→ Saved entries
########################################

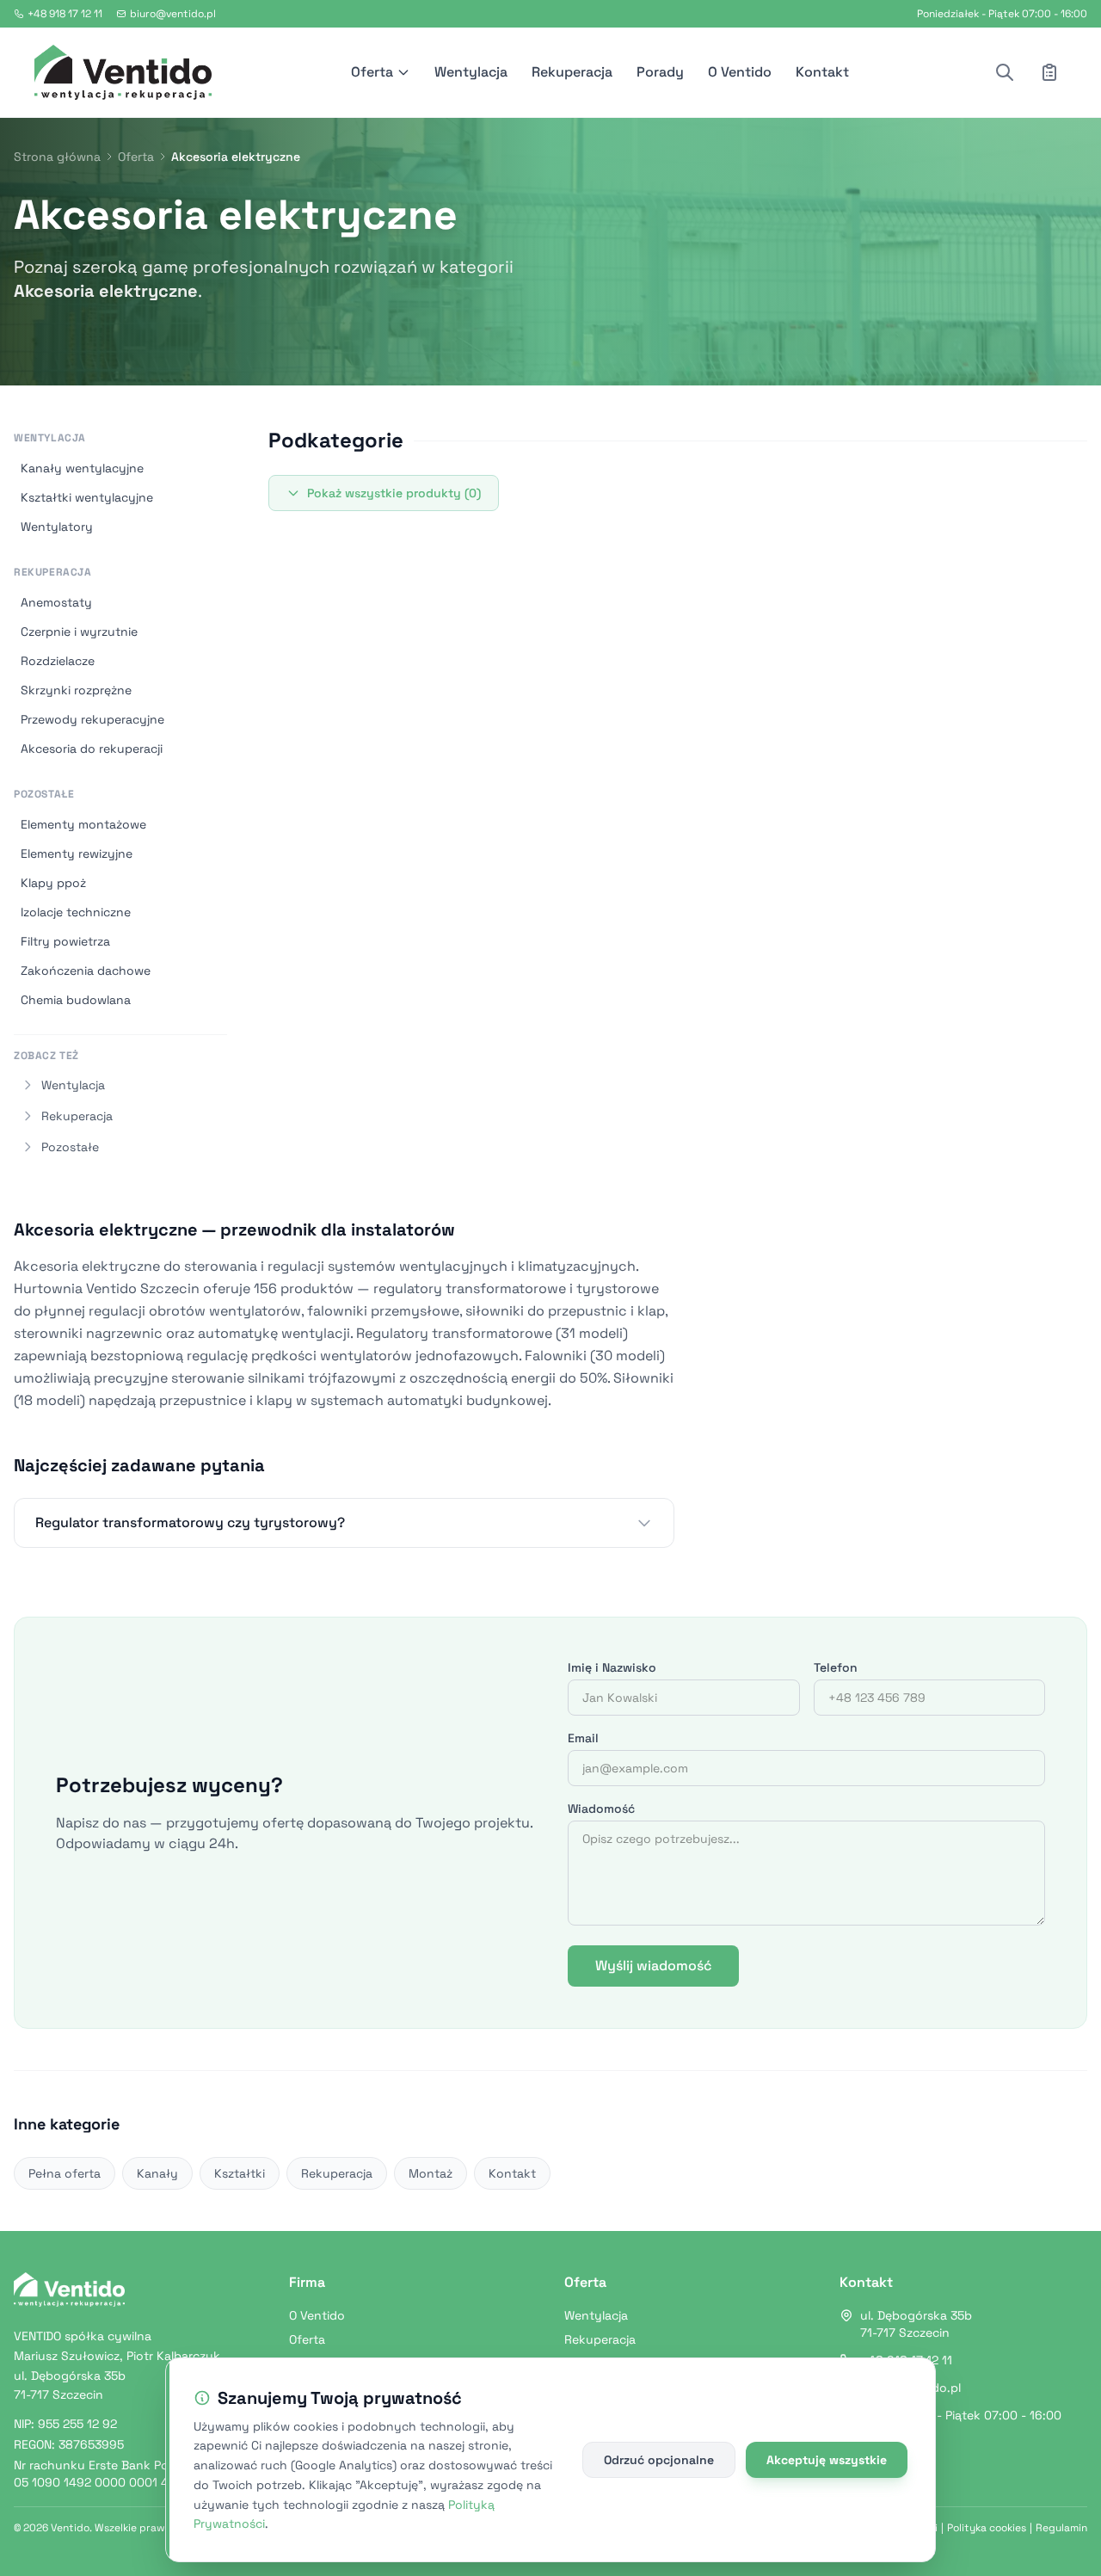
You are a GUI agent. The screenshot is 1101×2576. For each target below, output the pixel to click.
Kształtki (239, 2173)
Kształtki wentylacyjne (87, 497)
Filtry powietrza (65, 941)
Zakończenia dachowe (86, 970)
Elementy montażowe (83, 824)
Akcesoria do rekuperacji (92, 748)
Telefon (836, 1667)
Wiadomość (601, 1808)
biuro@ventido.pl (173, 14)
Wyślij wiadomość (653, 1966)
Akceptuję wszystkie (826, 2460)
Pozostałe (44, 794)
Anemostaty (56, 602)
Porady (660, 72)
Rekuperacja (572, 72)
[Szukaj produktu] (1004, 72)
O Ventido (740, 72)
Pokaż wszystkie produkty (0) (394, 493)
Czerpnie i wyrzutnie (79, 631)
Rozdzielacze (58, 661)
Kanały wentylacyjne (82, 468)
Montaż (430, 2173)
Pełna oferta (64, 2173)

########################################

→ Task
Search the records for the word "Kształtki". Copy every line that has it.

→ Solution to this problem
Kształtki (239, 2173)
Kształtki wentylacyjne (87, 497)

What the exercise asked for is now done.